WeWork’s new West Coast headquarters is situated on the 36th, 37th, and 38th floors of the Salesforce Tower, a new 61-story building designed by the award-winning architectural firm of Pelli Clarke Pelli. A striking addition to the San Francisco skyline, it’s the tallest building on the West Coast. It’s here that Kimmel has expanded his creative palette to include architecture and interior design.

“Design and design research are my obsessions,” says Kimmel. “They simply have to be in order for us to innovate.”

The three floors Kimmel designed for WeWork in Salesforce Tower—the first project Kimmel has helmed from start to finish—are a snapshot of the new design aesthetic at WeWork. Workspaces feel much like stylish yet comfortable living rooms, and pantries call to mind cozy cafés.

In the new space, floor-to-ceiling windows fill the spaces with plenty of natural light and provide sweeping views of the city and the bay, while high ceilings create an airy atmosphere. Natural materials like warm wood contrast with the rough texture of exposed concrete walls around the elevators at the core. The palette is mostly neutral, with original artwork adding bursts of color.

Furnishings—including Thonet café chairs and lighting fixtures by the Italian company Artemide—avoid short-lived trends. The idea, according to Kimmel, is designs that feel ahead of their time.

The goal is to spark energy and positive, happy vibes, and WeWork members who are also based in the building say it is a success.

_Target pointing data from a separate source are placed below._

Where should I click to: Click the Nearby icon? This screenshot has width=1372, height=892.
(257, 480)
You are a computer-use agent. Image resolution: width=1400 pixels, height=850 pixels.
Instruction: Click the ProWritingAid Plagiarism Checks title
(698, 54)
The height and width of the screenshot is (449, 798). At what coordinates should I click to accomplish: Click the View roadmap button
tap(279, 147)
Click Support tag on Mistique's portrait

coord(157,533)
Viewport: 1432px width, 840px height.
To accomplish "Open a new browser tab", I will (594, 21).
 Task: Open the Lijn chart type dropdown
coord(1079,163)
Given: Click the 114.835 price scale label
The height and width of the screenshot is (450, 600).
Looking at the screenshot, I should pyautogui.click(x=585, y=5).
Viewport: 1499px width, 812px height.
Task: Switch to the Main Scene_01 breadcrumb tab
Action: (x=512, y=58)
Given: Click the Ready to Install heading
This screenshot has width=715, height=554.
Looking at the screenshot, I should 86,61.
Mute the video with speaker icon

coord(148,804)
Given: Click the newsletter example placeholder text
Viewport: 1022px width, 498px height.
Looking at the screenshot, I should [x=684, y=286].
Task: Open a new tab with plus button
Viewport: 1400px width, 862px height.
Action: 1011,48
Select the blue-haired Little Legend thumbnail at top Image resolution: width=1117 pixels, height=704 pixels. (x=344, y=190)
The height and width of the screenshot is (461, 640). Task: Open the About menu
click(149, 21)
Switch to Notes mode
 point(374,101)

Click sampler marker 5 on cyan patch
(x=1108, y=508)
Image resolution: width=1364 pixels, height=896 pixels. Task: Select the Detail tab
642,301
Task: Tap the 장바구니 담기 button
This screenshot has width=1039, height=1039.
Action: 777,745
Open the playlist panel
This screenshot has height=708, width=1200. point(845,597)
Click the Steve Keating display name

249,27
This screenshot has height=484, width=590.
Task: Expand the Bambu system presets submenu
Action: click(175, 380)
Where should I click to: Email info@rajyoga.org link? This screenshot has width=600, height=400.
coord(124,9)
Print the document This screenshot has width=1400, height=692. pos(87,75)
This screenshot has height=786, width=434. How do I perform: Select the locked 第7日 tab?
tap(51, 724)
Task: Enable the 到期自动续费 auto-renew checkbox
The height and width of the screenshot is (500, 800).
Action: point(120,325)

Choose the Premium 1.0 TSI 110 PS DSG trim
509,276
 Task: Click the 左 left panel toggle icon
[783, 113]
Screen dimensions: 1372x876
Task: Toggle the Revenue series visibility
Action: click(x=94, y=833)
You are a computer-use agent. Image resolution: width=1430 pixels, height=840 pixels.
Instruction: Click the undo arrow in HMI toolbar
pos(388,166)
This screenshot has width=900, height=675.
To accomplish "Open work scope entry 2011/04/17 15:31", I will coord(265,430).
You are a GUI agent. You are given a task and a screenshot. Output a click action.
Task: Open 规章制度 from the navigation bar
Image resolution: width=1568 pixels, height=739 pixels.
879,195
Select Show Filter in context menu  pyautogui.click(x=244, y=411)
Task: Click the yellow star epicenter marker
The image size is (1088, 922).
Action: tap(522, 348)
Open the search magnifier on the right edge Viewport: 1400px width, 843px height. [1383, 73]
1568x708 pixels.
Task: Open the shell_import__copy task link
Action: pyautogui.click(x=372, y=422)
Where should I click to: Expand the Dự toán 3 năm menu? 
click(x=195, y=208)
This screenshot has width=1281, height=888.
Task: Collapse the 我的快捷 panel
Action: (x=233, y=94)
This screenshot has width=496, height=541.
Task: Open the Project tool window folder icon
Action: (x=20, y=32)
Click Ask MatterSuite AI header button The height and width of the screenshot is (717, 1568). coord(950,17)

“It’s a really cool building,” says Zach Drucker, membership coordinator at Sf.citi, a tech trade organization that recently moved into the building. “You feel like you’re at the epicenter of the engine that is running San Francisco.”

While his company’s offices have plenty of privacy, Drucker says the space doesn’t feel closed off.

WeWork Salesforce Tower 2
One of the common areas at WeWork Salesforce Tower in San Francisco.

“It is very sleek and modern, with a lot of glass,” he says. “It doesn’t feel stuffy. It feels open.”

Michael Zhao, a member of WeWork’s global business operations team for technology, says he likes the variety of spaces that encourage different kinds of work, such as barstools in the pantry areas for casual conversations and phone booths for more concentrated work. Plus, it acts as a comfortable base of operations.

“The building’s design language means it’s a place I can always return to and feel at home,” he says.